This Public Service Announcement had nothing to do with any offenses which may have led my person towards a prison stay. Nothing at all.
I'm sure it started because of the numerous, generous links many in the litblogging community have afforded me. Those with many more daily visitors than I (not a difficult feat - just making sure those of you to whom I refer don't get all jacked up over the statement), pointing to something I blogged about, getting the EWN name in front of some people.
The it I refer to with word number 3 in the above paragraph is the litblogging version of the Cold Call. An email from somebody I've never heard of, asking if I'd be interested in reading and reviewing their work, possibly interviewing them, linking to their website, etc. Some of these Cold Call E-Mails have led to fantastic discoveries for me. Zaidee Rose, out of the blue sending me a copy of Holiday Reinhorn's Big Cats, or Lauren Snyder sending me a copy of Kirstin Allio's Garner. In both cases however, the publicist in question let me know that they had read many of my reviews, or author interviews and based up my liking XXXX, were sure I'd like what they had to send.

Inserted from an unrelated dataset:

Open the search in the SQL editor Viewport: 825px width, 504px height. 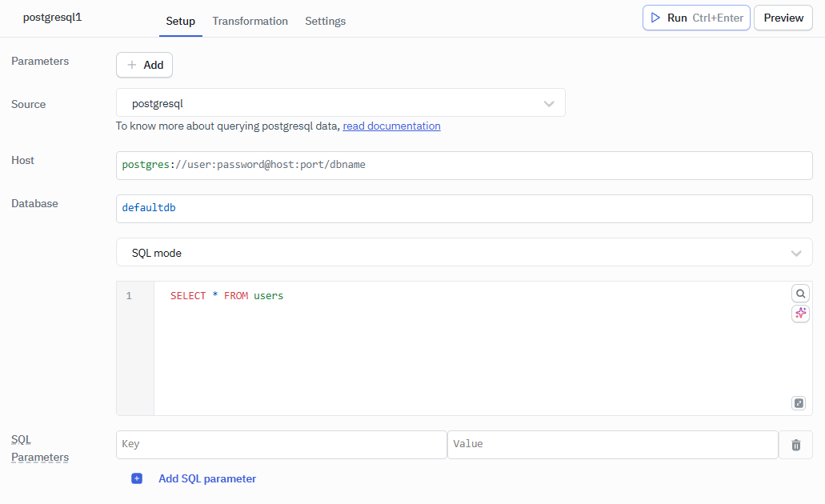[x=800, y=293]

Please, I implore you publicists and authors out there. Do what those two excellent publicists did. Read the literary blogs you are about to send mass emails out to. Don't waste your time making sure you've spelled everything correctly, and have the wording with just the right enticement level in your pitch, if the book you are promoting doesn't have a thing to do with what the blogger(s) in question likes.
It's not that difficult a task - read about one week's worth of posts. Even the slowest of most litbloggers will have enough spread through a single week to give you a solid idea of what they are interested in and most likely to respond positively to.
Got a novel with a European feel to it? A bit Byzantine? Try Mark over at The Elegant Variation. How about something with a dash of mystery to it? I'd go with Sarah at Confessions of an Idiosyncratic Mind. Something that's been translated? Why not Michael at The Literary Saloon. A great southern gothic? Try Jeff at Syntax of Things or CAAF at Tingle Alley. A little more Sci Fi? Gwenda at Shaken and Stirred might be interested. (Sorry, no links provided - these folks get enough wild requests without my four readers winging more at them).
I realize that when one uses the name The Emerging Writers Network, one opens themself up to every new writer out there, but really, take a gander at the 300 + reviews at the EWN website and oddly enough, you will have a great deal of difficulty finding the self-help category. You won't find a great breadth of Romance coverage either. So, if that's what you're promoting, you may want to steer clear of the EWN. Just a suggestion. But, I'm sure if you search hard enough, you'll find litbloggers that will jump up and down at the possibility of receiving your email. And, isn't that the reaction you're hoping for when you hit that SEND button?